Delete directory with contents in Java

Removing empty directory in Java is as simple as calling File.delete() (standard IO) or Files.delete() (NIO) method. However, if the folder is not empty (for example contains one or more files or subdirectories), these methods will refuse to remove it. In this post I want to present few ways to recursively remove the directory together with its contents.

Standard recursion (Java 6 and before)

The first method recursively removes files and directories from the directory tree starting from the leaves. Because it uses old I/O class File for operating on files and directories, this method can be used in any Java version.

void deleteDirectoryRecursionJava6(File file) throws IOException {
  if (file.isDirectory()) {
    File[] entries = file.listFiles();
    if (entries != null) {
      for (File entry : entries) {
        deleteDirectoryRecursionJava6(entry);
      }
    }
  }
  if (!file.delete()) {
    throw new IOException("Failed to delete " + file);
  }
}

Standard recursion using NIO (since Java 7)

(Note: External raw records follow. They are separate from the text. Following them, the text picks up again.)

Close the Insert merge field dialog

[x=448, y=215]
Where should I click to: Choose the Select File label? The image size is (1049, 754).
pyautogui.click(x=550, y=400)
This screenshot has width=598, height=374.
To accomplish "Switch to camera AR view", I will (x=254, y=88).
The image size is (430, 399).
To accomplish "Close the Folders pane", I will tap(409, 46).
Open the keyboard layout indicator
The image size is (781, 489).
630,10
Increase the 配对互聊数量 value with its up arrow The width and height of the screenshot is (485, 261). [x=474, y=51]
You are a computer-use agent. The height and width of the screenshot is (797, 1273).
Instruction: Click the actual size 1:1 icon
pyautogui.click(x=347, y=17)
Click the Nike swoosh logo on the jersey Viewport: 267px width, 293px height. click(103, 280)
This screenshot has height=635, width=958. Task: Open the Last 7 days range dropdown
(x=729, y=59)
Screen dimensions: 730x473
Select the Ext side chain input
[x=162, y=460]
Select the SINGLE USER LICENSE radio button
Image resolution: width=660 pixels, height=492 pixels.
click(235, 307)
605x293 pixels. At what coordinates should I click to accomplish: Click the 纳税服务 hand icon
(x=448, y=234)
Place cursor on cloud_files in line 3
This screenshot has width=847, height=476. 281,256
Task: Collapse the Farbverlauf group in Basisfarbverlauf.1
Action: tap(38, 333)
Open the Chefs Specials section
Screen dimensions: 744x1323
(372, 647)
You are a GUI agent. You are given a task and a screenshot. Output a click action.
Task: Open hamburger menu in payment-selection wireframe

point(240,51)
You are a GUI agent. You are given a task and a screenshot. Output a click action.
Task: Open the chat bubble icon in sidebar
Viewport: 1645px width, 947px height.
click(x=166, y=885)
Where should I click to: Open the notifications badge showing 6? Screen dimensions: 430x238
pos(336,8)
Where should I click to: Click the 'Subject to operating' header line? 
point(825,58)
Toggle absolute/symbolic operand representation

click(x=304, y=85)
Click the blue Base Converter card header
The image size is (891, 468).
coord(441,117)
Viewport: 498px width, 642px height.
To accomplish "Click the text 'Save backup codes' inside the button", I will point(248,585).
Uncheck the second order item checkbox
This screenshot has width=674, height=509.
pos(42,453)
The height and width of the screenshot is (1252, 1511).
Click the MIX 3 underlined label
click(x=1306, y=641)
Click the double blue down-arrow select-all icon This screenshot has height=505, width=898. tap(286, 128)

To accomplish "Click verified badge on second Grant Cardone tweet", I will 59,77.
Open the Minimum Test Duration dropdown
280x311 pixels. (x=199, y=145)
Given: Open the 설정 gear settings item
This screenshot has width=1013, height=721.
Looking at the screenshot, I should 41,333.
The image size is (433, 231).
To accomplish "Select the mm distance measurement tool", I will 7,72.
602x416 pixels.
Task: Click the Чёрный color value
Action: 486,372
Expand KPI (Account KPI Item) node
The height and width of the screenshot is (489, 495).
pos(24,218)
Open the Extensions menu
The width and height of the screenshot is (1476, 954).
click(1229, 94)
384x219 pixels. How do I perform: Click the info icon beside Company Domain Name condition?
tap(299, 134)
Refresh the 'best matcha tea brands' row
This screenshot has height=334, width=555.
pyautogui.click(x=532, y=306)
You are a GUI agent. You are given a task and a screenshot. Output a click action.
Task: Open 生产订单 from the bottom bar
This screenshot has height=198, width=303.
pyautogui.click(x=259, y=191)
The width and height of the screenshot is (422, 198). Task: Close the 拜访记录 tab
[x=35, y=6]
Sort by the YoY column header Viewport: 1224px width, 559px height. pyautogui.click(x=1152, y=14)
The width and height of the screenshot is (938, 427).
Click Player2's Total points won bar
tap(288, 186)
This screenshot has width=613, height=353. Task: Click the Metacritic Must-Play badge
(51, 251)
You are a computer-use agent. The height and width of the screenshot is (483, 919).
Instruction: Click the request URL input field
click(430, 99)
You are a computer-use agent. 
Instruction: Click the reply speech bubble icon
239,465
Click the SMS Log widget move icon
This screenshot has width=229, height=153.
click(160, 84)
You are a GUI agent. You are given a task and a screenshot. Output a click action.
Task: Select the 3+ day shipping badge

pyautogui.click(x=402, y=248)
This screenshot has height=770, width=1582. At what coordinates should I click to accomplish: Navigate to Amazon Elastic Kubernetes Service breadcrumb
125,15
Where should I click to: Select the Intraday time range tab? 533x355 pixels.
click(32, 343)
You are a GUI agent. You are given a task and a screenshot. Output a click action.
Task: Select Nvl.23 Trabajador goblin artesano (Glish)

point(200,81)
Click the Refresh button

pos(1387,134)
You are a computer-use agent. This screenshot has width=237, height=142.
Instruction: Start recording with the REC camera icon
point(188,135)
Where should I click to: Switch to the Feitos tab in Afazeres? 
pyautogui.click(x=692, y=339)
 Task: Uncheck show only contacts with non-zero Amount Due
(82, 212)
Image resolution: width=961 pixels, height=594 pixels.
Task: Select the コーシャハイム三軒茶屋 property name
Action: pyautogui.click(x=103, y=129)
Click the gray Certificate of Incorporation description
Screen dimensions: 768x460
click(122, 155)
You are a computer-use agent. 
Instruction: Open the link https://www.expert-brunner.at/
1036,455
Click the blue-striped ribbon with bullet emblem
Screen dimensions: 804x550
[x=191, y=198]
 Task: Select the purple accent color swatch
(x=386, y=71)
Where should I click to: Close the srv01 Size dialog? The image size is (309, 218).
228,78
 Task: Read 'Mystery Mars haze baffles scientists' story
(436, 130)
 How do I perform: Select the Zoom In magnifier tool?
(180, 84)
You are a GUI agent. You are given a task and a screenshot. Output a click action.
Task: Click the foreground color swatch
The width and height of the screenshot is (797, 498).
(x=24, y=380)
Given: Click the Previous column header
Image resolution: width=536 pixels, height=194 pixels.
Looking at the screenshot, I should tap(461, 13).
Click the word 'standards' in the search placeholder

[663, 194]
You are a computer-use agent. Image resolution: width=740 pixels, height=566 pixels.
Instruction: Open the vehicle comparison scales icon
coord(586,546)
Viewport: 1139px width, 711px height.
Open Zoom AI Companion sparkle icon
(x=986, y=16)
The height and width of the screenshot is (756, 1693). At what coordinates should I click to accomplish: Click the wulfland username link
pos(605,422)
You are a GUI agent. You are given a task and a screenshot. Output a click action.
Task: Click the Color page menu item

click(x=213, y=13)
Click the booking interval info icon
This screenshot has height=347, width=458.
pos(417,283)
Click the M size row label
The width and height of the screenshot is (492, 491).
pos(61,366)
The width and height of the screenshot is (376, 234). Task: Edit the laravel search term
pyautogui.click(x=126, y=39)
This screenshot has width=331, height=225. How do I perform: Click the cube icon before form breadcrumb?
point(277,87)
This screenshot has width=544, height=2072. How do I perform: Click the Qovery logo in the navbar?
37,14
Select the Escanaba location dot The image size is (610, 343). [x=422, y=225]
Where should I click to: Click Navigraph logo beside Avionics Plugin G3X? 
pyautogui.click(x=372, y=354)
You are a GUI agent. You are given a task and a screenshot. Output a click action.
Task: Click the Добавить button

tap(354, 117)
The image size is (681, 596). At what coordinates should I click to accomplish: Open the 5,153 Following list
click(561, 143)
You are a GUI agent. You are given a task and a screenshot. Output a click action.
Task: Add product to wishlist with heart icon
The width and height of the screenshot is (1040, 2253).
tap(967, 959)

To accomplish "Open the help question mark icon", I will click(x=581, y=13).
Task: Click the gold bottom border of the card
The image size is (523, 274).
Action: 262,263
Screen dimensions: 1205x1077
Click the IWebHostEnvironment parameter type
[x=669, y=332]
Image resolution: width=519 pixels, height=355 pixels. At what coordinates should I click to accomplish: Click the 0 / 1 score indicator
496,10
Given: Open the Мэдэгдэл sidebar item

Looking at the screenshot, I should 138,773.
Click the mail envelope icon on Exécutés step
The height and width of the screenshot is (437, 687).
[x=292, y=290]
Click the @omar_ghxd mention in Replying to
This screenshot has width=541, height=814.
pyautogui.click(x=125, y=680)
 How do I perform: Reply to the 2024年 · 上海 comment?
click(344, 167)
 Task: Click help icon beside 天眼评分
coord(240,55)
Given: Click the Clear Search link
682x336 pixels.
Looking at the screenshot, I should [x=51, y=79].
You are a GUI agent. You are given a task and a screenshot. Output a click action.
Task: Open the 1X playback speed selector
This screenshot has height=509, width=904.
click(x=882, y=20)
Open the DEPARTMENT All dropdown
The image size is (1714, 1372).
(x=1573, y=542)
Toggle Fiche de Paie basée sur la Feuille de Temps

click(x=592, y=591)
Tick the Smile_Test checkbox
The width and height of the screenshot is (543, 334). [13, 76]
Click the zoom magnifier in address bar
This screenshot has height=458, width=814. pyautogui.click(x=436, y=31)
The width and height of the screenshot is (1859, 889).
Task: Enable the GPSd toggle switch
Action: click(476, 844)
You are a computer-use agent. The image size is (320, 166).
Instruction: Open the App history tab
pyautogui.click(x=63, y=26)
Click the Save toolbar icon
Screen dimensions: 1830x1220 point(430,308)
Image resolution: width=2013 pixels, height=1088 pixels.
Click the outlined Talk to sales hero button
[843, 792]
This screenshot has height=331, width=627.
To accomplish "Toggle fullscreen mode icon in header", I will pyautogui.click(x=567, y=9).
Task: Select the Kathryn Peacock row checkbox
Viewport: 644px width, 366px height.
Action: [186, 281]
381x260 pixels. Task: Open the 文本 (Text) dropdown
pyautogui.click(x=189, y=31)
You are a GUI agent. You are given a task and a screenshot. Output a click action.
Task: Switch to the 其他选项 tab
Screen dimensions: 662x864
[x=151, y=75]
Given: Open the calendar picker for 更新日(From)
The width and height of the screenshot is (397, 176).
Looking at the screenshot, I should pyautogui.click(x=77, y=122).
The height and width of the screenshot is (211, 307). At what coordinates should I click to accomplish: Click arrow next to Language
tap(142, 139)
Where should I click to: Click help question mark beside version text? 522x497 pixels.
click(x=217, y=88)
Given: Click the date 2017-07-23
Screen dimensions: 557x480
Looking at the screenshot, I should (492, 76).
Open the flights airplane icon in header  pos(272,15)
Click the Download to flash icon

Java 7 introduced improved API for I/O operations (also known as NIO). Once we decide to use it, the first method can be changed as follows:

void deleteDirectoryRecursion(Path path) throws IOException {
  if (Files.isDirectory(path, LinkOption.NOFOLLOW_LINKS)) {
    try (DirectoryStream<Path> entries = Files.newDirectoryStream(path)) {
      for (Path entry : entries) {
        deleteDirectoryRecursion(entry);
      }
    }
  }
  Files.delete(path);
}

Walk tree (since Java 7)

Additionally, Java 7 introduced new method Files.walkFileTree() which traverses directory tree in the file-system using visitor design pattern. This new method can be easily used to recursively delete directory:

void deleteDirectoryWalkTree(Path path) throws IOException {
  FileVisitor visitor = new SimpleFileVisitor<Path>() {
            
    @Override
    public FileVisitResult visitFile(Path file, BasicFileAttributes attrs) throws IOException {
      Files.delete(file);
      return FileVisitResult.CONTINUE;
    }

    @Override
    public FileVisitResult visitFileFailed(Path file, IOException exc) throws IOException {
      Files.delete(file);
      return FileVisitResult.CONTINUE;
    }

    @Override
    public FileVisitResult postVisitDirectory(Path dir, IOException exc) throws IOException {
      if (exc != null) {
        throw exc;
      }
      Files.delete(dir);
      return FileVisitResult.CONTINUE;
    }
  };
  Files.walkFileTree(path, visitor);
}

Streams and NIO2 (since Java 8)

Since Java 8 we can use Files.walk() method which behaves like this according to the official documentation:

Return a Stream that is lazily populated with Path by walking the file tree rooted at a given starting file. The file tree is traversed depth-first, the elements in the stream are Path objects that are obtained as if by resolving the relative path against start.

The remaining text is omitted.